■ Consegna: Riprendi l'articolo sui senza dimora nelle Marche riportato più sotto e proseguilo a partire dalla sua ultima frase.

■ Testo del documento:
========
ANCONA - Nell’inverno della pandemia i posti nei centri d’accoglienza per senza dimora si sono ridotti a un terzo. Nelle Marche oggi sono disponibili appena una cinquantina di letti; lo scorso anno erano 157. Per il sempre più vasto popolo degli “invisibili” non c’è quasi scampo. La prospettiva per la nottata è un angolo di strada o un edificio abbandonato. I centri rimasti aperti in regione sono 3 su 10 totali: quelli di Jesi e Senigallia gestiti dalla Caritas e la struttura di pronta accoglienza dei servizi sociali di Ancona. Laddove si è potuto, come a Fano e a Falconara Marittima, grazie a fondi privati o ai contributi delle amministrazioni si sono presi in affitto locali, stabilito collaborazioni con alberghi.
La lunga notte dei senza dimora è nel volto di E., arrivato dal Gambia, trovato rannicchiato tra lo smog lungo una strada in centro, confuso, occhi ingialliti per lo sfinimento, senza documenti, arrivato chissà da dove, probabilmente aggrappato a un tir. O nella storia di S., di origine albanese, 74 anni: chi l’ospitava ha cambiato città e l’ha fatto uscire di casa. Ora lui non sa come fare. Da pochi giorni vive in strada.
========
■ Dati grezzi:
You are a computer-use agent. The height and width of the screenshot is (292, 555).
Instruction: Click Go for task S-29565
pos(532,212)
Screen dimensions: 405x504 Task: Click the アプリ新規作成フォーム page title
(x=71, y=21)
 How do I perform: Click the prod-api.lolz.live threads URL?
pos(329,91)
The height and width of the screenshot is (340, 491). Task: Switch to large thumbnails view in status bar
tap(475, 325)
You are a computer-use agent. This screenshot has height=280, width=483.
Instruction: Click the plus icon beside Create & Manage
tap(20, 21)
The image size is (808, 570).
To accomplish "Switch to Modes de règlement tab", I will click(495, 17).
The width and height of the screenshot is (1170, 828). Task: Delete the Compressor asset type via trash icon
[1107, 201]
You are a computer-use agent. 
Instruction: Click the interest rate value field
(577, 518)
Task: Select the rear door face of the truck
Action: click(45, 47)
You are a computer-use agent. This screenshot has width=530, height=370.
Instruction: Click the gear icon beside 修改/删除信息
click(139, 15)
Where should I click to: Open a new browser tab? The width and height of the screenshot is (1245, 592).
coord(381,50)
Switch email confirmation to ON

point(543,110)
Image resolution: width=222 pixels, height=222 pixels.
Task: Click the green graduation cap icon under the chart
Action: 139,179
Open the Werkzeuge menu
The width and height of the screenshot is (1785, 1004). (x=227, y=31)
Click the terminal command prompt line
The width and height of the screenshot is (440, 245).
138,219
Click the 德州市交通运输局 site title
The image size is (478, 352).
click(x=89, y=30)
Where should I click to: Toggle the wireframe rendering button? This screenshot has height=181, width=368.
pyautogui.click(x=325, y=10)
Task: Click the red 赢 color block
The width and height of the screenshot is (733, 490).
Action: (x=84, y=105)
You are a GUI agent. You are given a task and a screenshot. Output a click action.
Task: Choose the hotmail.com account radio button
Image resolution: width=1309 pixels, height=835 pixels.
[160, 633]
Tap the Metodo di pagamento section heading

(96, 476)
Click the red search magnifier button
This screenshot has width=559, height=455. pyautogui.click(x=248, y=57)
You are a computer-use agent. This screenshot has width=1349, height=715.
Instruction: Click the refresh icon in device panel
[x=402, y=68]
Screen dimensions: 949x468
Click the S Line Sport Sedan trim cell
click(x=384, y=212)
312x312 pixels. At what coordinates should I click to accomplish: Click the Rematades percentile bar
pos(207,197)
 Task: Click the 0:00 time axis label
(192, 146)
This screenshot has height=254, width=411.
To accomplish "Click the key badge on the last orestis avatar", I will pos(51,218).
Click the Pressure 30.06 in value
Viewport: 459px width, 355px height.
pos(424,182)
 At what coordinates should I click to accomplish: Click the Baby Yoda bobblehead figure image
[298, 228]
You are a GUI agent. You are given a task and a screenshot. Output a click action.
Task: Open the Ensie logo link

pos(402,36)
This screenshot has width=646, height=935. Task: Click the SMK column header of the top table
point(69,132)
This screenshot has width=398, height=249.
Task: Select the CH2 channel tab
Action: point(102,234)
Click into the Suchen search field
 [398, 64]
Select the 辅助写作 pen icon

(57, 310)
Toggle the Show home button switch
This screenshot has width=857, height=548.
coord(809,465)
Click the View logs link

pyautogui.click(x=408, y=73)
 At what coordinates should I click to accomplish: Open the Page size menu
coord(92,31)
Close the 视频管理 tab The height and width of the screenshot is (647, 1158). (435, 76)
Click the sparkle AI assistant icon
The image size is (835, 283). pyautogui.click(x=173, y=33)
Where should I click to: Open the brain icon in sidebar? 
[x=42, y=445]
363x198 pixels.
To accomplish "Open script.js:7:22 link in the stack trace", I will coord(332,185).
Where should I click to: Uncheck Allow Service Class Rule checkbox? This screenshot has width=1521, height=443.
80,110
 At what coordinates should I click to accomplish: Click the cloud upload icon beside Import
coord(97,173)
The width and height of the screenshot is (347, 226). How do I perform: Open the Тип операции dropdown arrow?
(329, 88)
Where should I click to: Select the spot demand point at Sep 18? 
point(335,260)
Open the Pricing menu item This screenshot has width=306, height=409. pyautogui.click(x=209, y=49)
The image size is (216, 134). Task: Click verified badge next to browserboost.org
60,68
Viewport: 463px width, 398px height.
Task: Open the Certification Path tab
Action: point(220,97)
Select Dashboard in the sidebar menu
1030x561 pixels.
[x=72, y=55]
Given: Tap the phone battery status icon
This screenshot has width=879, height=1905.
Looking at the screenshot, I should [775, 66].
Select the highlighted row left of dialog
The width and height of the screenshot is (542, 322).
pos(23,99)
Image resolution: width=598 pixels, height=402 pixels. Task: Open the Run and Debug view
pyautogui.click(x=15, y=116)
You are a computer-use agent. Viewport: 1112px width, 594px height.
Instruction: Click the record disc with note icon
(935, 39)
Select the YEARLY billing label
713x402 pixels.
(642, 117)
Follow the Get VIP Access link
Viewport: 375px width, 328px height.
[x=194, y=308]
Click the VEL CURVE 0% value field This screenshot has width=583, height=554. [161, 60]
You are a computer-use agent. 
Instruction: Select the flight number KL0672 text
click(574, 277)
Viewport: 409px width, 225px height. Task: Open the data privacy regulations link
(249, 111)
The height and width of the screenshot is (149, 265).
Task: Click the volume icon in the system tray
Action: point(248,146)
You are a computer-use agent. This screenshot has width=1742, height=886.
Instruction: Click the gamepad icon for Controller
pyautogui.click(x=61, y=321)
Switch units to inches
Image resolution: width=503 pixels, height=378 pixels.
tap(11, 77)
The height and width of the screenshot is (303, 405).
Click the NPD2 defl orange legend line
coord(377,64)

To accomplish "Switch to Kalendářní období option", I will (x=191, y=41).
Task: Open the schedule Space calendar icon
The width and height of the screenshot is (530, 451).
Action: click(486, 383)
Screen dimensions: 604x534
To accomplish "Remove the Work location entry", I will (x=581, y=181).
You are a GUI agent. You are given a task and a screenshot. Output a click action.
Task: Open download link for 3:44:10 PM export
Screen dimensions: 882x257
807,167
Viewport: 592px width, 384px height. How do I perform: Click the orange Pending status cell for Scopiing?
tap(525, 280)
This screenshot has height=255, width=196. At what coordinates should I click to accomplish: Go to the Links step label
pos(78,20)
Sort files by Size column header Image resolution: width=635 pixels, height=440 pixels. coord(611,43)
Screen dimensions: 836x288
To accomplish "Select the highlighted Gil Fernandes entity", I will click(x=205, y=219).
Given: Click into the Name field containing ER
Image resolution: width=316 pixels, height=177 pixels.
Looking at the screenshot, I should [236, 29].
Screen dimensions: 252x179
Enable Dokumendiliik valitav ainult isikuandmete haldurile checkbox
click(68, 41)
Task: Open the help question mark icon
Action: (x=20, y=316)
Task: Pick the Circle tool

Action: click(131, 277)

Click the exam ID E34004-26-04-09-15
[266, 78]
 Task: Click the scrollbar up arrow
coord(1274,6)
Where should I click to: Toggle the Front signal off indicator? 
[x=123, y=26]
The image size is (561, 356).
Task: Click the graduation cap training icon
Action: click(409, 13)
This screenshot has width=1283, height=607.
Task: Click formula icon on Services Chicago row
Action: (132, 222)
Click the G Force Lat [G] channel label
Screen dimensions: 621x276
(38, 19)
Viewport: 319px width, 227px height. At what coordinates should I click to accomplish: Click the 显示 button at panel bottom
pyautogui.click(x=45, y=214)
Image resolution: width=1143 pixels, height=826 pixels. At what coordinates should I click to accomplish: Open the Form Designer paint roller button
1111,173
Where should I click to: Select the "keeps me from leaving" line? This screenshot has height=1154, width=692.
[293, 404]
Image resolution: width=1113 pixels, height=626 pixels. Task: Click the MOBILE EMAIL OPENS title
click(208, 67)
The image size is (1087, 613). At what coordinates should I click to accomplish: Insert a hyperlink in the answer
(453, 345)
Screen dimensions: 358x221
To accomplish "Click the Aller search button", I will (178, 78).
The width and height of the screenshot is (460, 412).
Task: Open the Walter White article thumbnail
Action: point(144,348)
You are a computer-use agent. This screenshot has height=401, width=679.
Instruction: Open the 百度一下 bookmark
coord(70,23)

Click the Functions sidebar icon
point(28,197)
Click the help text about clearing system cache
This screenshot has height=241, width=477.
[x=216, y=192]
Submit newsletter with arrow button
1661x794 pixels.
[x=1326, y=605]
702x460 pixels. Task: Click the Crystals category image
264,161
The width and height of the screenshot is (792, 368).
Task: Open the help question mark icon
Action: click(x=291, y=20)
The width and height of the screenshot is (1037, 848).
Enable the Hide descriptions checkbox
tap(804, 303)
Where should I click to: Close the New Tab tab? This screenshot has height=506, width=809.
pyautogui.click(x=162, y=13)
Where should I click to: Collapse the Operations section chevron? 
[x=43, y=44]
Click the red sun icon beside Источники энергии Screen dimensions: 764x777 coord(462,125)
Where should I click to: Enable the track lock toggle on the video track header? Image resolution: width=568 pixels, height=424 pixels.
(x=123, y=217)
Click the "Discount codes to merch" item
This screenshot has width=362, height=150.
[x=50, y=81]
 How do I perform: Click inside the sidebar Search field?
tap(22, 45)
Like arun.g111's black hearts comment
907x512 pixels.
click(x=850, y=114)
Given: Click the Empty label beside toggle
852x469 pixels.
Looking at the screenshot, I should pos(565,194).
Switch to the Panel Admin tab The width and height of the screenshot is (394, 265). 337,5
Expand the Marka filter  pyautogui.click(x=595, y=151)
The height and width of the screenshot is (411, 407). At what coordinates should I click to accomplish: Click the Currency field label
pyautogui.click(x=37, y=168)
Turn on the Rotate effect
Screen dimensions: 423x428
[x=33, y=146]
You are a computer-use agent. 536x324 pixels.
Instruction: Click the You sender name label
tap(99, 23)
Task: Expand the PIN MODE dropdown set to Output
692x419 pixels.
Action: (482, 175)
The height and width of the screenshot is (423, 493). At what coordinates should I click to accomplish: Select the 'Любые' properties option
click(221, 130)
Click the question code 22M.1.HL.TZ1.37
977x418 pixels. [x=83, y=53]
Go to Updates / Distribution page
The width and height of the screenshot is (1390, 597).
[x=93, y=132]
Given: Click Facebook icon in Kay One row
========
■ Soluzione:
La stragrande maggioranza dei senza dimora si concentra sulla costa, il 93% secondo i dati Caritas tra Ancona e Falconara Marittima, meno di 130mila abitanti in due Comuni, una settantina di persone vivono all’addiaccio, oltre alle 30 accolte nell’albergo Cantiani di Ancona, dove l’attesa per entrare è sui dieci giorni e si può restare al massimo due settimane. Quello dei senzatetto è in questa terra un popolo composto per due terzi da stranieri: immigrati arrivati decenni fa, che hanno perso il lavoro e – privi di rete familiare – sono finiti in strada, ovvero migranti appena sbarcati, senza documenti o in attesa del colloquio per la richiesta di protezione internazionale. Quanto agli italiani, tantissimi dal Sud, si tratta di persone che hanno perso casa e famiglia e vagano nella Penisola.